I can’t remember the first time I used my ATM card to get cash out of a machine that wasn’t part of my bank’s branch network. Could it have been as far back as the 1980s? In any case, I’m sure I complained at the time at the outrageous $1 or $2 “not-our-bank-so-shove-it” charge that was tacked on to the transaction. (The fees, of course, are now as high as $3 in some places, and perhaps I’ve paid even more.)

But such annoyances aside, there is an underlying achievement in this that we now take for granted: We can get our money anywhere. I have withdrawn euros in Rome, krona in Stockholm, pounds in London, and dollars across our American landscape—all deducted from my own bank account. I’ve gotten cash from standalone ATMs in delis and drugstores, groceries and gas stations. In each case, the remote ATM communicates with a network (or more than one network), confirms with my bank that I actually have the money I want to withdraw, deducts that amount from my ledger, figures out what sort of transaction fees ought to be paid to whom, and then dispenses the cash.
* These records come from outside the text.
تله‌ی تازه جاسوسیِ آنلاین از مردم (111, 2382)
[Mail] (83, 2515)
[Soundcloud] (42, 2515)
This is such a part of our daily routines that it sounds almost silly to spell it out. And yet, remarkably, the same thing—a secure electronic handshake between computers on different networks—seldom happens in our health systems. The first electronic health records (EHRs) were developed in the 1960s, and yet, more than a half-century later, many of them are still not interoperable.
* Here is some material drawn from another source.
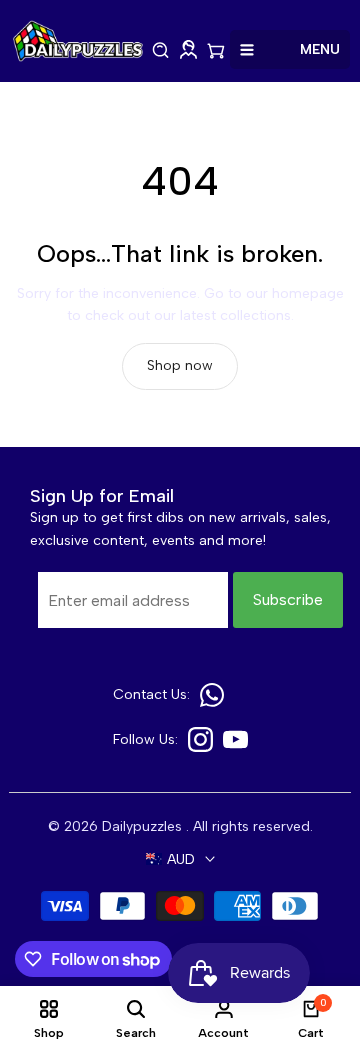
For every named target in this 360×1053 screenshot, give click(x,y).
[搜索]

Indeed, a new study in the journal Health Affairs, by A. Jay Holmgren, Vaishali Patel, and Julia Adler-Milstein, found that fewer than 30% of the 3,538 American hospitals surveyed could interact with other medical systems on four key “domains” of EHR interoperability—finding a patient’s records, sending them electronically and securely to another medical institution, receiving new patient data, and integrating that information back into the patient’s electronic record. The research team also tracked progress on this front between 2014 and 2015 and found that EHR integration efforts were “substantially slower” than in the previous five years. In other words, whatever policies are in place to catalyze this effort, they ain’t working.

And it’s not just hospitals where such interoperability is essential—and lagging. As HIMSS (Healthcare Information Management Systems Society) frames it: “Data exchange schema and standards should permit data to be shared across clinician, lab, hospital, pharmacy, and patient regardless of the application or application vendor.”

Sure, it’s sensitive stuff—and having it land in the wrong hands would be scary. But then you could say the same thing about your cash.